Sounding robotic has never been a compliment, but with the right amount of tinkering, computer scientists and engineers are hoping that this may soon change. Computerized voices haven’t quite hit the mark yet on sounding … human, and it’s the subject of one of the tech industry’s latest major efforts. As an increasing number of devices begin speaking to us — fromApple’s Siri to Amazon’s Alexa to our GPS system, it’s becoming increasingly important for machines to have voices we actually want to listen to.
As the New York Times reports, the relatively new focus area of “conversational agents” in the little-understood field of human-computer interaction design, seeks to build programs that understand language and are also able to respond to commands. Today, it is impossible for a computer’s voice to be rendered indistinguishable from that of a human’s. At least, not for anything more complex than offering short bits of information — whether it’ll rain, for example, or when to turn left.
Part of the issue lies in “prosody,” which is the capacity to correctly enunciate or stress certain syllables — saying words the way an actual human would. And of course, there’s also the uniquely human ability to add emotion into pronunciation. After all, we don’t always say “good” or even “left” in the same way. Machines, on the other hand, have yet to master that nuance.
The problem is we don’t have good controls over how we say to these synthesizers, ‘Say this with feeling,’” Scottish computer scientist and Carnegie Mellon professor Alan Black told the Times. And it may still be some time before we’re actually able to do this at all.

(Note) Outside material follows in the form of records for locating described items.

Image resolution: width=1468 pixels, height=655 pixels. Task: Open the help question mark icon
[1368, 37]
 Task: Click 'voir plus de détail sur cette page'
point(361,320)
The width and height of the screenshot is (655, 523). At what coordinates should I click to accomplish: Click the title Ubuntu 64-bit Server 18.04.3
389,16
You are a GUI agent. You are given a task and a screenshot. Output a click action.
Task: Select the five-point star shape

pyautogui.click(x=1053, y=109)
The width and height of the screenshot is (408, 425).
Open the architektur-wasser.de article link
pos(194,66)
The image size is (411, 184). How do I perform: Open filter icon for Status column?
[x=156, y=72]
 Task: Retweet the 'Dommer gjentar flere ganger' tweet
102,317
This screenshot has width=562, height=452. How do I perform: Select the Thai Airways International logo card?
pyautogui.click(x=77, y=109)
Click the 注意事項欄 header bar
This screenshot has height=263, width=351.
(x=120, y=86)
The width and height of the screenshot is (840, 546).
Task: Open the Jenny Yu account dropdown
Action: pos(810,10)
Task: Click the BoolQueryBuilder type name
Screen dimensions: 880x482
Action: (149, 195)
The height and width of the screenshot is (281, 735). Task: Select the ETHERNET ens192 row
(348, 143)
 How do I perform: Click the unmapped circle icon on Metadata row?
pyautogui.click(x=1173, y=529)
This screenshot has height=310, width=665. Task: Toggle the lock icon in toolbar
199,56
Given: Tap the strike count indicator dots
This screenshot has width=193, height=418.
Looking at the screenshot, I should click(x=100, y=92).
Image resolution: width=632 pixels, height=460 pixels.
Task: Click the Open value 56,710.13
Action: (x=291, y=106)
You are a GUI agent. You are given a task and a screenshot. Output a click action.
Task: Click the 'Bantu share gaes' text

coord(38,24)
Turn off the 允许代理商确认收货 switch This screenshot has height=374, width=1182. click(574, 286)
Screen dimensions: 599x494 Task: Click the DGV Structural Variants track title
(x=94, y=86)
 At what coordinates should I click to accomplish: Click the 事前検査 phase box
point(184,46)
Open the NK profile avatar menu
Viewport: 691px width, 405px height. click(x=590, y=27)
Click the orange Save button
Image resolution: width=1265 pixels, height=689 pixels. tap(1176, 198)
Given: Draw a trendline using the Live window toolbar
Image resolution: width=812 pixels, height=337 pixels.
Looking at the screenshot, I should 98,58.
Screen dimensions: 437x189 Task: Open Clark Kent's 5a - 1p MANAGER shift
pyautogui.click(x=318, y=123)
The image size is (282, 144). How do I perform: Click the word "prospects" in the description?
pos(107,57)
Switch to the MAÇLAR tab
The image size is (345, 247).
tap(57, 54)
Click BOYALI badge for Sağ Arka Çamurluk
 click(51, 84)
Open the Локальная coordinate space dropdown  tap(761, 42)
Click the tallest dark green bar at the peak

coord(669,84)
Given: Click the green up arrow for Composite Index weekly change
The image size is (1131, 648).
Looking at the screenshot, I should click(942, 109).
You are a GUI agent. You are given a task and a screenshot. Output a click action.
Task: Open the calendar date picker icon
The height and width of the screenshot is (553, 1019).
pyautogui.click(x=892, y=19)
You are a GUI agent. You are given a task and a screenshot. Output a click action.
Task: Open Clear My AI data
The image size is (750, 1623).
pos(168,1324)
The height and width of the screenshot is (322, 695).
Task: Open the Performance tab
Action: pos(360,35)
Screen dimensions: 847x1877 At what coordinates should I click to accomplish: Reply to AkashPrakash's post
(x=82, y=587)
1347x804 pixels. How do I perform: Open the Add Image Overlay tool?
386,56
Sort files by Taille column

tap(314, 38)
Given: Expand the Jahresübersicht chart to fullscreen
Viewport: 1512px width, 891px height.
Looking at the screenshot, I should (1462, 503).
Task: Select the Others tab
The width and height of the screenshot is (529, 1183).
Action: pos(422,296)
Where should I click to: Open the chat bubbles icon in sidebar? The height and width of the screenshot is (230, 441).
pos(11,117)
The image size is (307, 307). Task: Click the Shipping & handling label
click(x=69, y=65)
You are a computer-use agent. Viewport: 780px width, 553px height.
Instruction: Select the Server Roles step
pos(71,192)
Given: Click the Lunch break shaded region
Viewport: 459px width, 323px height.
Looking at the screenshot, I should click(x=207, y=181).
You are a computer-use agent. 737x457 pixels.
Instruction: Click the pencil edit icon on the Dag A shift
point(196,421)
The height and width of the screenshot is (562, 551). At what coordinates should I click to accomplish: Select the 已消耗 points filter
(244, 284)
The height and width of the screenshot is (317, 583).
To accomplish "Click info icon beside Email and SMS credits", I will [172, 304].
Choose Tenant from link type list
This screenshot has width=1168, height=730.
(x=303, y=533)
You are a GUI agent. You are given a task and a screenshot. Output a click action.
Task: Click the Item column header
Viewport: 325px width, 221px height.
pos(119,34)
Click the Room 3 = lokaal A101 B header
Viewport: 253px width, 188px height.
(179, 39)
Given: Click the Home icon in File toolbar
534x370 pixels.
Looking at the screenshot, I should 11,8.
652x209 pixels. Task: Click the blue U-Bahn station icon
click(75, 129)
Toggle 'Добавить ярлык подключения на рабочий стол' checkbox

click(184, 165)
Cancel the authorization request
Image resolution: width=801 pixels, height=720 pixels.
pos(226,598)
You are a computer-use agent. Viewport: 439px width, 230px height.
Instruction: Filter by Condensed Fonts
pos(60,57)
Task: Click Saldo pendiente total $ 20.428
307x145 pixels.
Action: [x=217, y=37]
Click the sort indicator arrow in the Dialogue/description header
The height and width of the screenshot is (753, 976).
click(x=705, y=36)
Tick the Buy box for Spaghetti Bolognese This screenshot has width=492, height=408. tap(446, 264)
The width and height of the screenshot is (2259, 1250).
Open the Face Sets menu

But that might not be a bad thing, some say. “Jarring is the way I would put it,” Brian Langner, senior speech scientist at digital speech company ToyTalk, said about having machines sound too much like humans. “When the machine gets some of those things correct, people tend to expect that it will get everything correct.”
So no, you probably won’t be able to get Siri to sound like your mom anytime soon. But you may want to enjoy that inability while you can.